There are so many things I can’t remember about the day Daphne and I were attacked and the days immediately following. I used to have nightmares/flashbacks about it. In the beginning the dream was always the same, centered mostly the events leading up to the attack, and then the cold clammy anxiety was enough to wake me. Over time, I dreamed further and further into the nightmare, usually waking at the point where I truly thought I was going to die. Even in my waking hours I could never remember past that point, except for bits and pieces. And that was fine with me until my therapist convinced me that reconstructing the memories was the key overcoming them.
A few years ago, as part of that therapy, I returned to that campus with my therapist and went back to the actual site. It had changed significantly in the intervening years with much development encroaching on what was once a secluded woods. Nonetheless it was intact enough for me to recognize it and it was an extremely difficult visit for me. But it also jogged a lot of random memories that I haven’t put all back together yet.
A few weeks ago I found myself back on that campus because my daughter was playing an away game there. And feeling stronger than ever, I walked over to that place during half time. All by myself. Core of iron. And I sat on a small hill, the last thing I can remember of that day. I sat in sadness. Sadness for Daphne. Sadness for everything that died in me that day. And yet with a certain amount of pride and appreciation that I have healed enough to be sad without falling part.
Anyway, the purpose of this post is to document something more important to me. As I sat on that hill I had a very clear picture of the woman who sat with me that day. It was she who wrapped me in a blanket and allowed me to sob on her shoulder. It was this woman who told me she would find out what was happening with Daphne when I was panicking, not knowing what was going on. And it was this woman who helped me into an ambulance and stayed with me through at the hospital, something I am just beginning to have glimpses of. It was this woman who showed me a human kindness at a time when my very being had been totally shattered. She allowed me a shred of dignity, a recognition of the person I had been, which may have been the one shred that eventually allowed me to heal.

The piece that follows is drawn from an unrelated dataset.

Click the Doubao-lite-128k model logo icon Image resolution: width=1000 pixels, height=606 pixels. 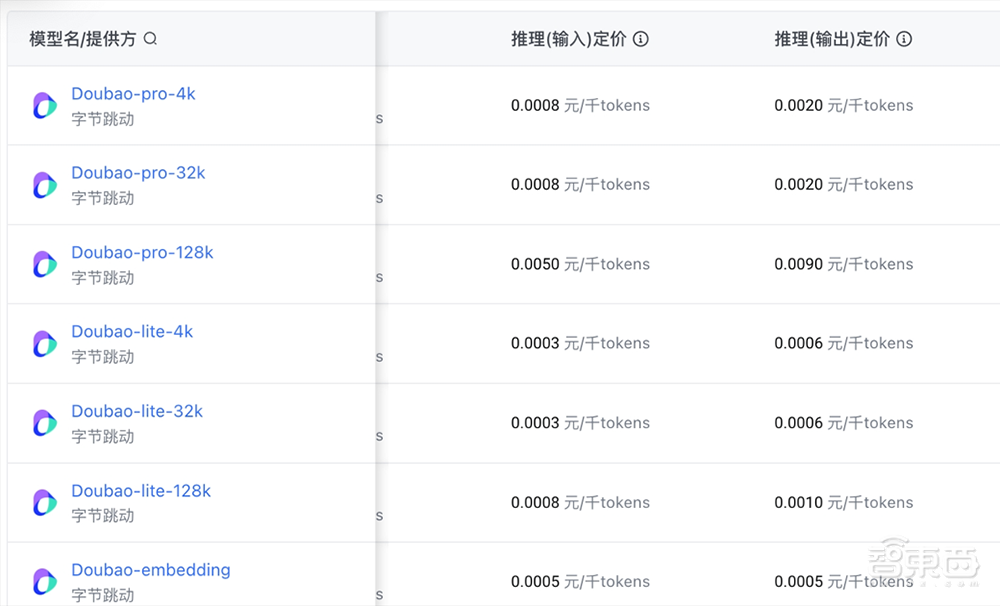click(44, 502)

If you read much about PTSD recovery (and I do) there is much talk about having to create your new identity, as you will never be the same person after trauma as you were before. And I think there is a mourning process you have to go through, grieving the loss of the person you once were.
And then I read this beautiful post by my blogging friend kj about her mother in a nursing home. She writes “I find myself staring at most of the folks on this unit until I can see their younger selves through the lines of their faces. They’ve had children, jobs, homes, spouses, gardens. I’ve come to understand their confusion and resistance because where they are now is not their life.”
This resonated so strongly with me. As time goes on I am remembering more of the bits and pieces. I am not sure why it is so extremely important to me at this point, but it is. Perhaps, like the elderly, I just want to remember my younger self, who I was before the trauma. I don’t want to lose her forever.
And, it feels safe now for me to remember, which is bringing a new kind of confidence.